Сначала мне показалось, что мадам Клед была в своем обычном состоянии; она обличала поведение мсье Мартино с надлежащей энергией. К обеду ее гнев, к сожалению, переместился с этого объекта на другой. Поставленный в прохладу туалета великолепный бальзамин из соседней комнаты вдруг исчез. Антуанетта тут же забыла Натали Бертело и занялась расследованием: кто поставил бальзамин под кран, кто за ним ухаживал в эти дни, кто последним видел его, не заметили ли, что кто-нибудь бродил возле туалета? Мадам Клед питает теперь материнские чувства ко всем растениям, что накладывает отпечаток и на все ее поведение: она чувствует себя «в ответе».
Я видела, как сновали взад и вперед молоденькие машинистки с бумажками в руках, занятые, очевидно, сразу тремя или четырьмя делами, все — на грани нервного срыва. Я ощущала, как наэлектризован воздух, но на меня это не распространялось, будто я наблюдала опасное зрелище сквозь стекло. Я чувствовала себя настолько защищенной, что даже готова была сама принять участие в этой пустой трате сил, в этой суете, которой терпеть не могу. Странная фразочка проникла в мое сознание: «Мне хочется дать себе на сегодня отпуск». Это значило не больше и не меньше, чем дать себе отпуск от своих жизненных правил, от дисциплины и порядка.

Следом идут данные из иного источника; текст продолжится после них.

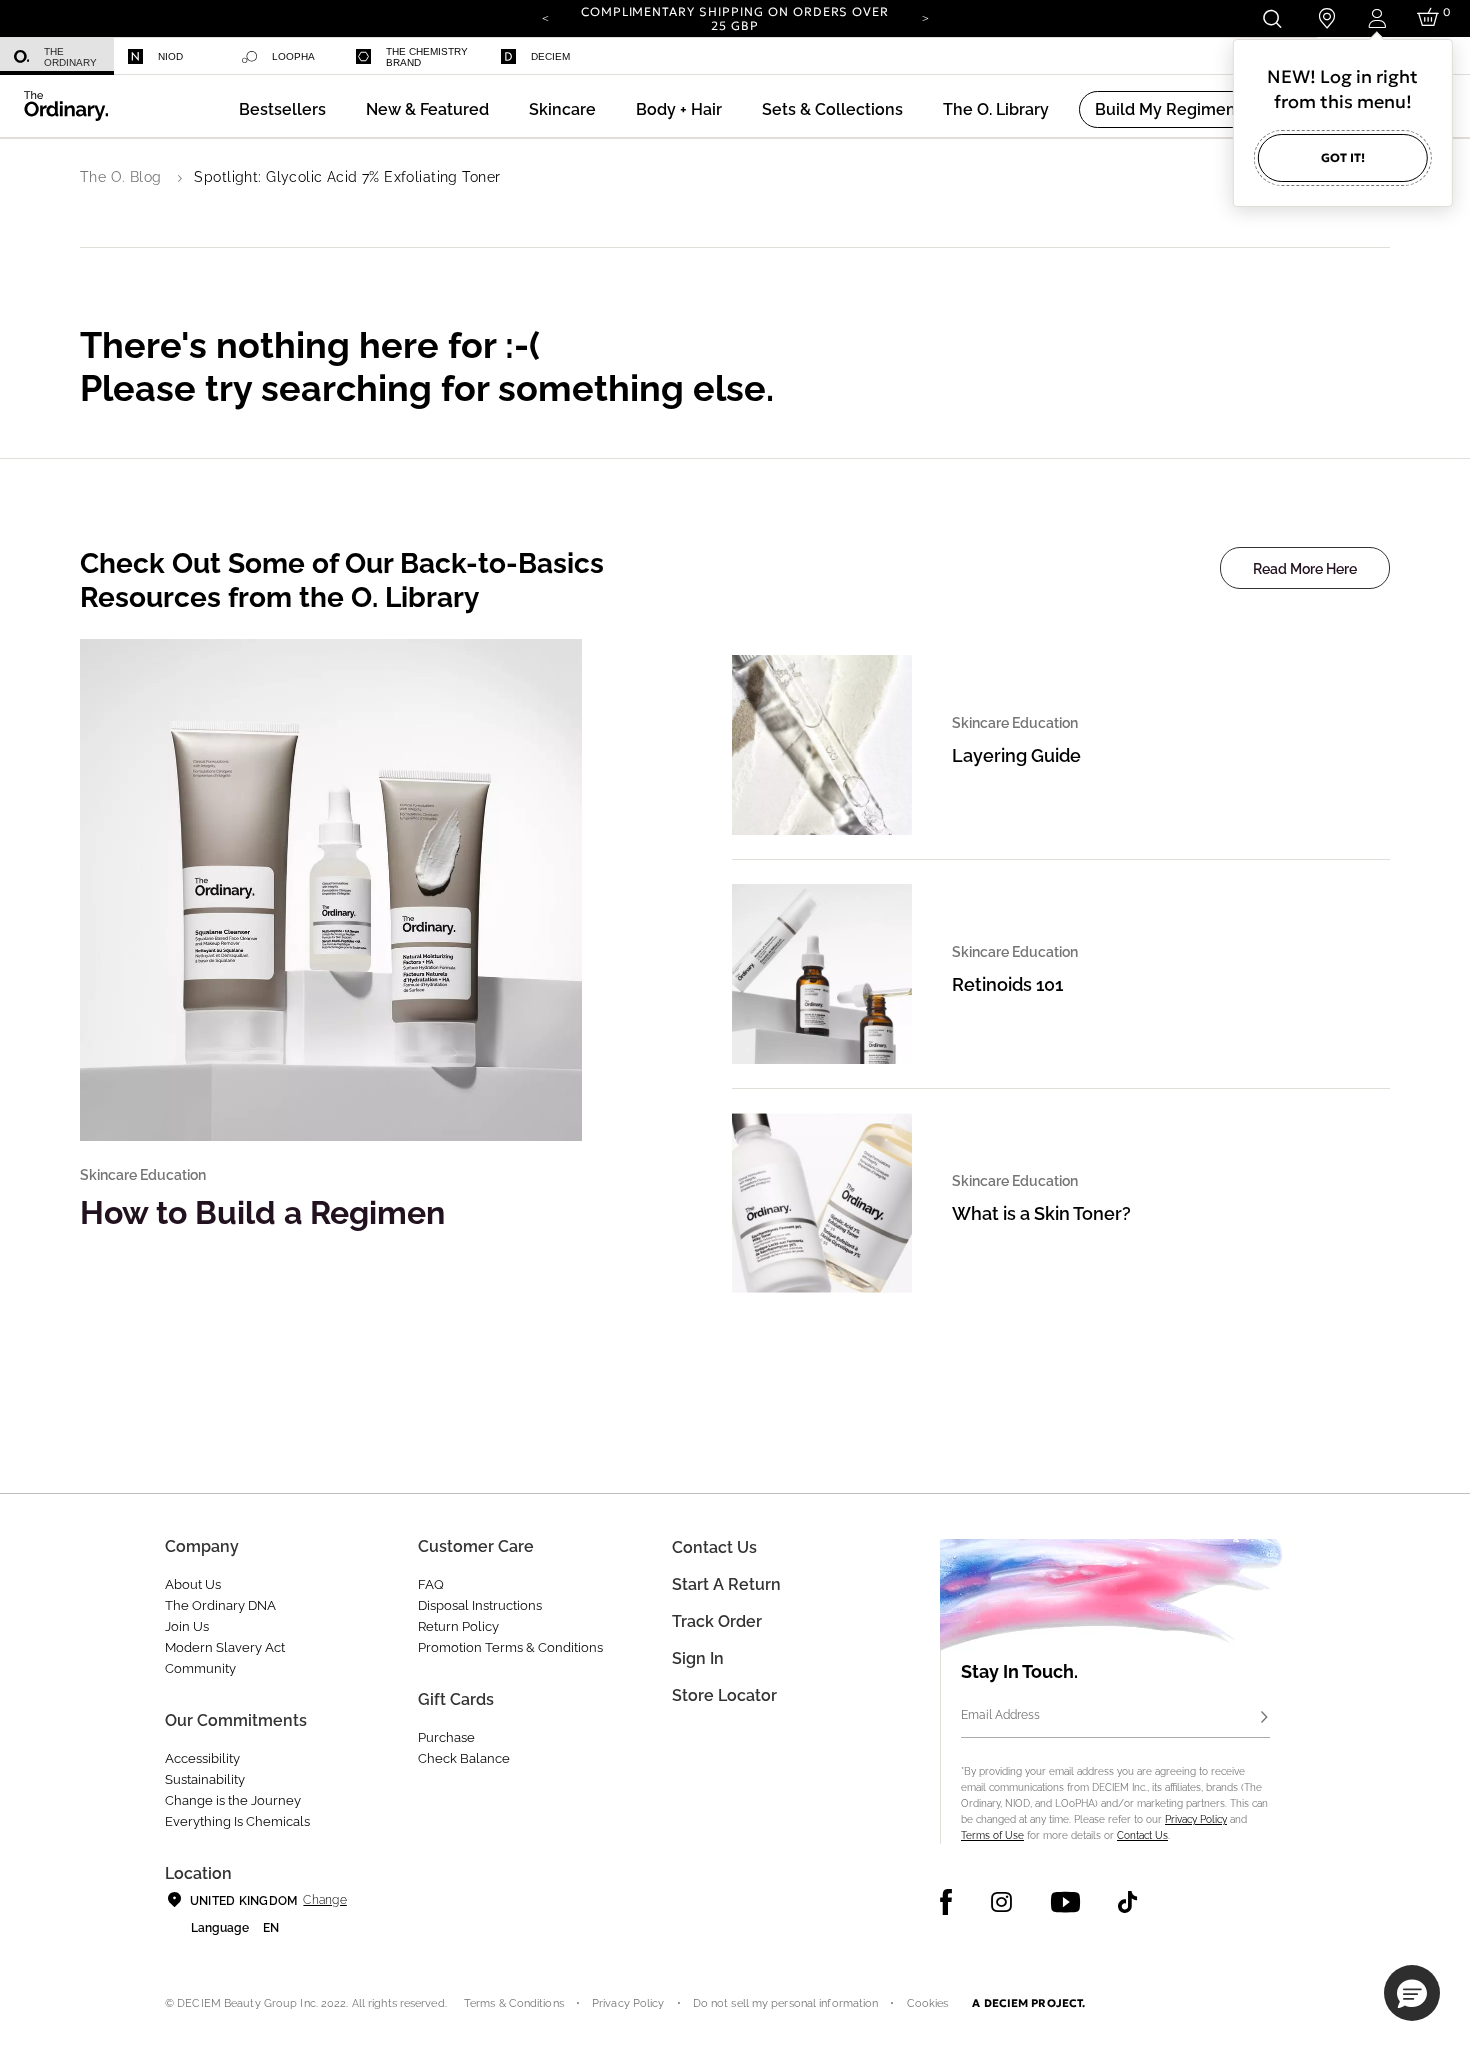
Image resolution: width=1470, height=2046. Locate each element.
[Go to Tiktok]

У меня даже возникло искушение включиться в те игры, которые происходили вокруг: я чуть было не устремилась на поиски бальзамина, а мсье Мартино вырвал у меня обещание, что я сделаю для него подборку фотографий псовой охоты. Ничто не могло нарушить моей безмятежности, вряд ли я подозревала, что за всем этим таилась ловушка.
VIII. Память Антуанетты
В полдень я пошла обедать с мадам Клед, которая давно приглашает меня составить ей компанию. Обычно я отказываюсь, потому что Антуанетта не в состоянии удержаться в пределах разумного. Не то чтобы она чересчур много ела, напротив, она едва притрагивается к каждому блюду, но у нее обязательно должна быть закуска, что-нибудь горячее, сыр, десерт, чашка кофе, другая, а иногда и третья. Трапеза захватывает ее целиком, она забывает о времени, о работе, о делах. Расстаться с рестораном ей так же трудно, как и со словарем. «Будь это не так хлопотно, — говорит она, — я бы держала такой трактирчик где-нибудь в деревне». И вот она уже увлечена тем, что она трактирщица, она выбирает посуду, достает ручку, чтобы вести счета. Единственная неизменная деталь в этих ее разглагольствованиях — зимний сад, где нет ни одной аралии. Единственная достойная этой чести аралия будет стоять в комнате Антуанетты, разумно помещенная там, где больше всего света. Александр всегда загнан на верхний этаж. Я знаю это от своих сослуживиц, которые беспечно ходят обедать с Антуанеттой. Иногда изложение этих проектов нарушается одной из ее знаменитых историй, тех самых, которых, к великому ее сожалению, она никогда не может дорассказать, правда, она совершенно убеждена, что просто не умеет заставить себя слушать, и из-за этого говорит все тише и тише, все более монотонно. Антуанетта то торопится к развязке, то, наоборот, опускает печальную концовку, и потому принять ее игру в непонятую рассказчицу и прервать ее значит проявить к ней сострадание. Она так же не может отказаться от своего рассказа, когда воспоминания всплывают на поверхность, как и допустить паузу в разговоре с кем-нибудь. Ее непоследовательность обычно угнетает меня, но вчера я испытала чувство, многие годы мне неведомое: желание доставить другому удовольствие. А может быть, даже понравиться.